Among the entries below, only the lines starting at the one with "How do I perform: Click" and ending at the one with "Viewport: 175px width, 1568px height.", both included, are to be printed exactly.

**** Given entries ****

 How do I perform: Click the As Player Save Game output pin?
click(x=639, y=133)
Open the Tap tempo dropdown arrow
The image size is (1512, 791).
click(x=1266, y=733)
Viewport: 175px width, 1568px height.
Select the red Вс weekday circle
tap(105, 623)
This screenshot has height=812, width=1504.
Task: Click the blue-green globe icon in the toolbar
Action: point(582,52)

****
**** Given entries ****

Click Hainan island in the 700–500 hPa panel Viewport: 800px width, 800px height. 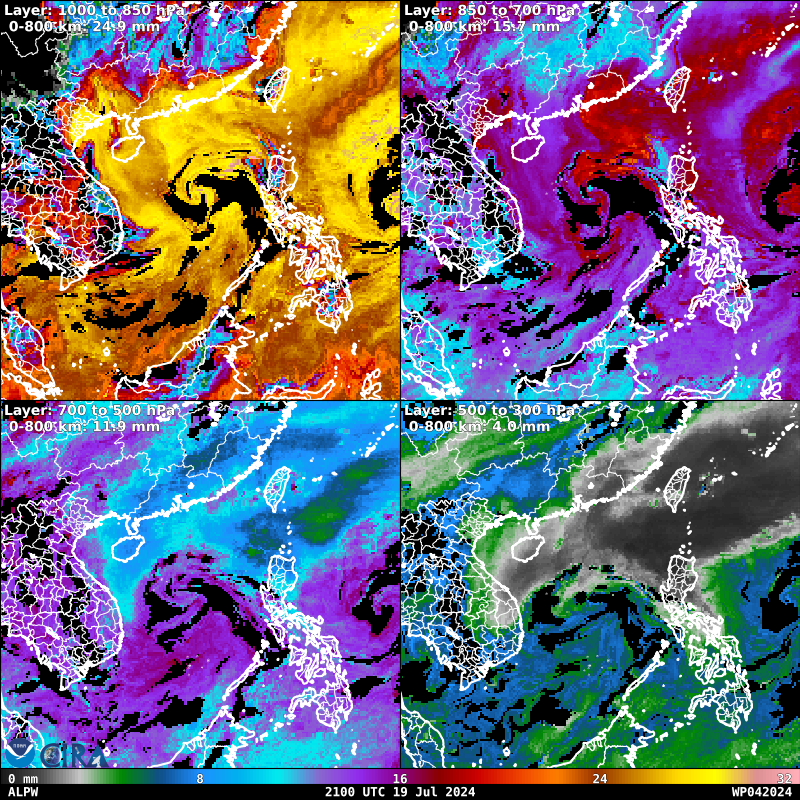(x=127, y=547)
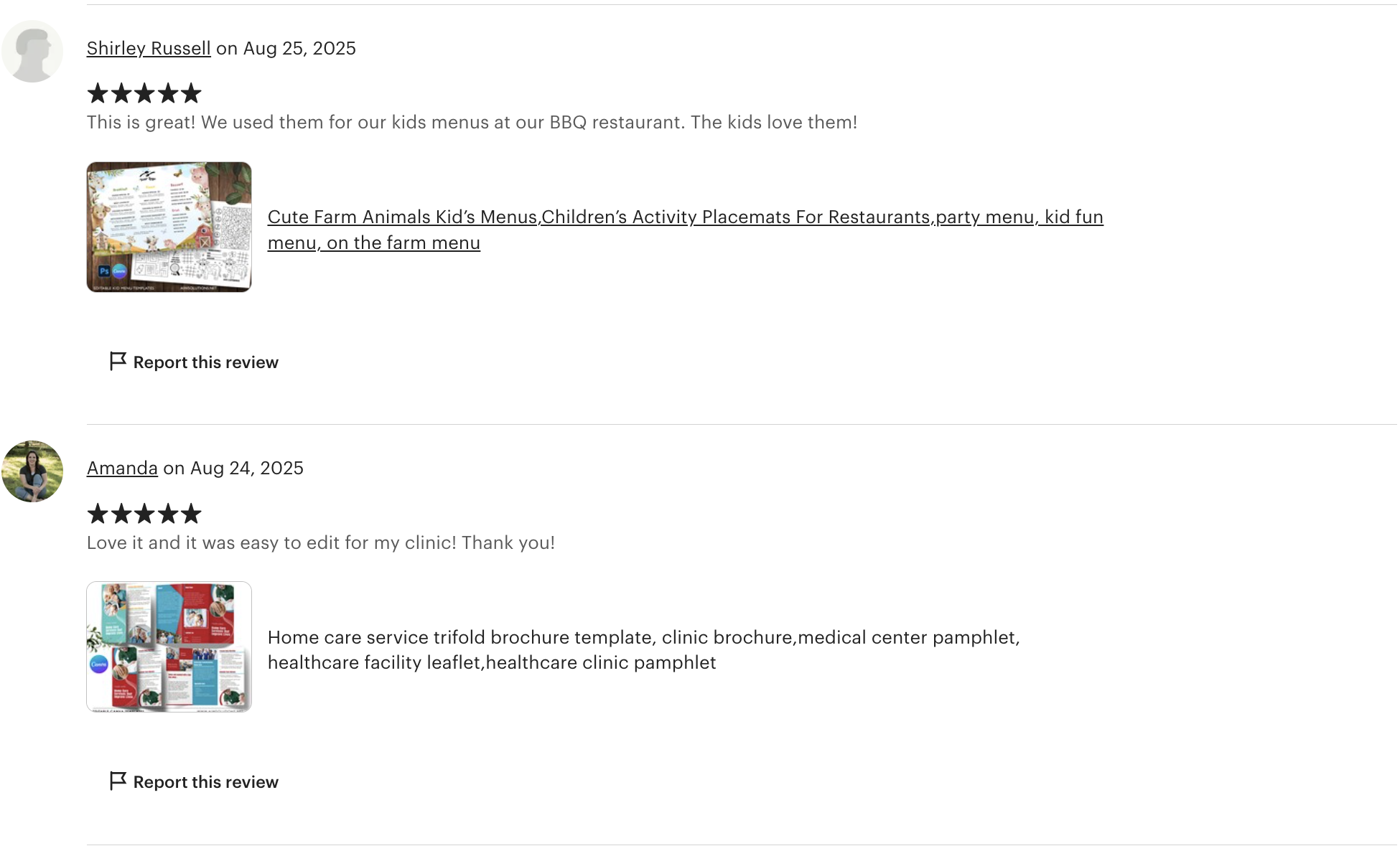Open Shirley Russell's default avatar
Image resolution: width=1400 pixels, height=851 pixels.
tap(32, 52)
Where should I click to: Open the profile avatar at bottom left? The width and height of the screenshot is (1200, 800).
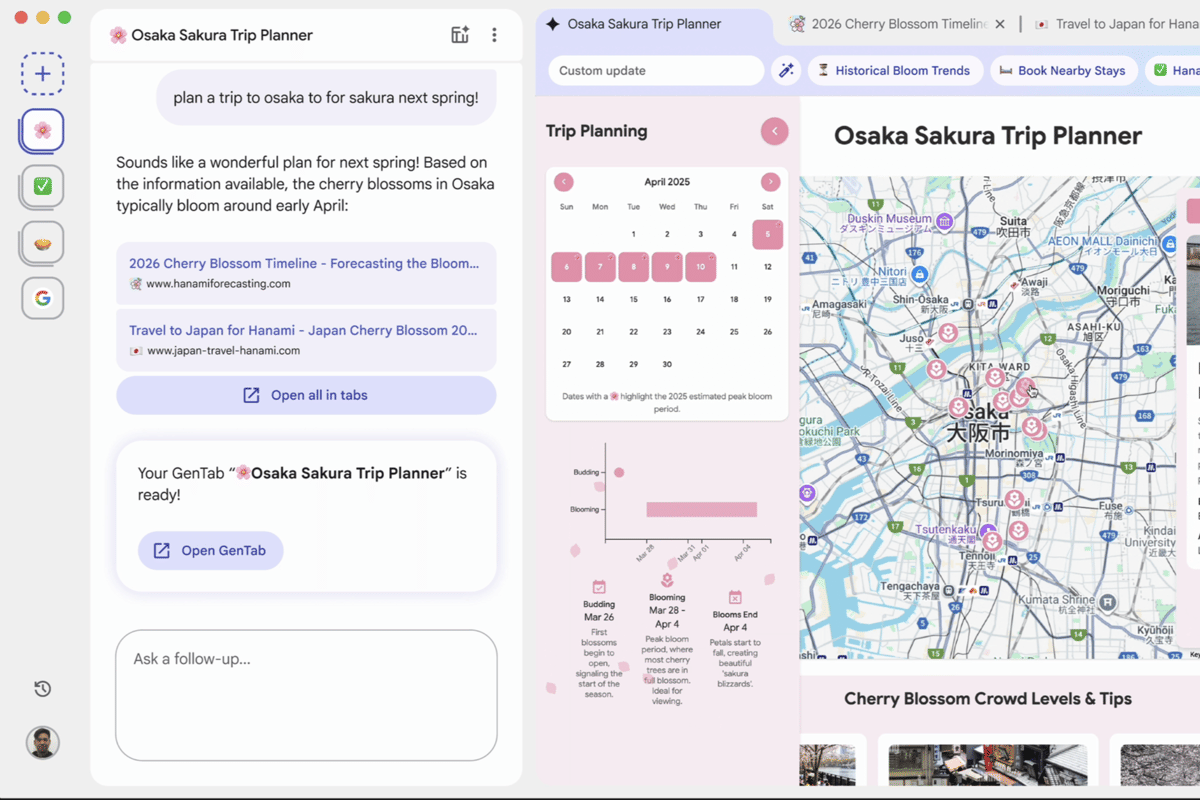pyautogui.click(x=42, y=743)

****
**** Given entries ****

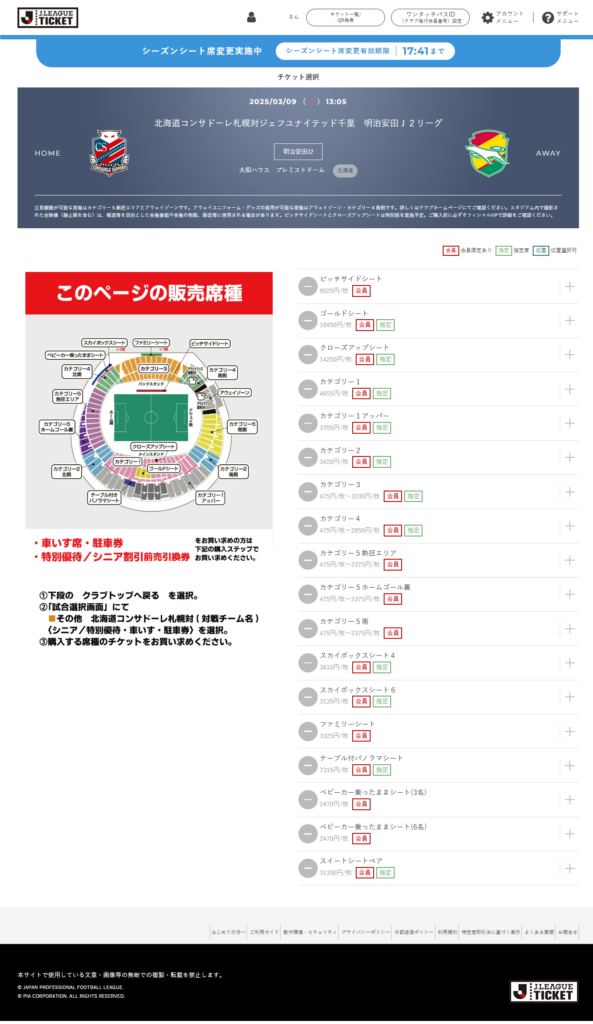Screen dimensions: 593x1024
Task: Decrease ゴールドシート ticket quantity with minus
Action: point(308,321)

****

> _Expected output_
 How do I perform: Click the As Player Save Game output pin?
click(x=639, y=133)
Open the Tap tempo dropdown arrow
The image size is (1512, 791).
click(x=1266, y=733)
Viewport: 175px width, 1568px height.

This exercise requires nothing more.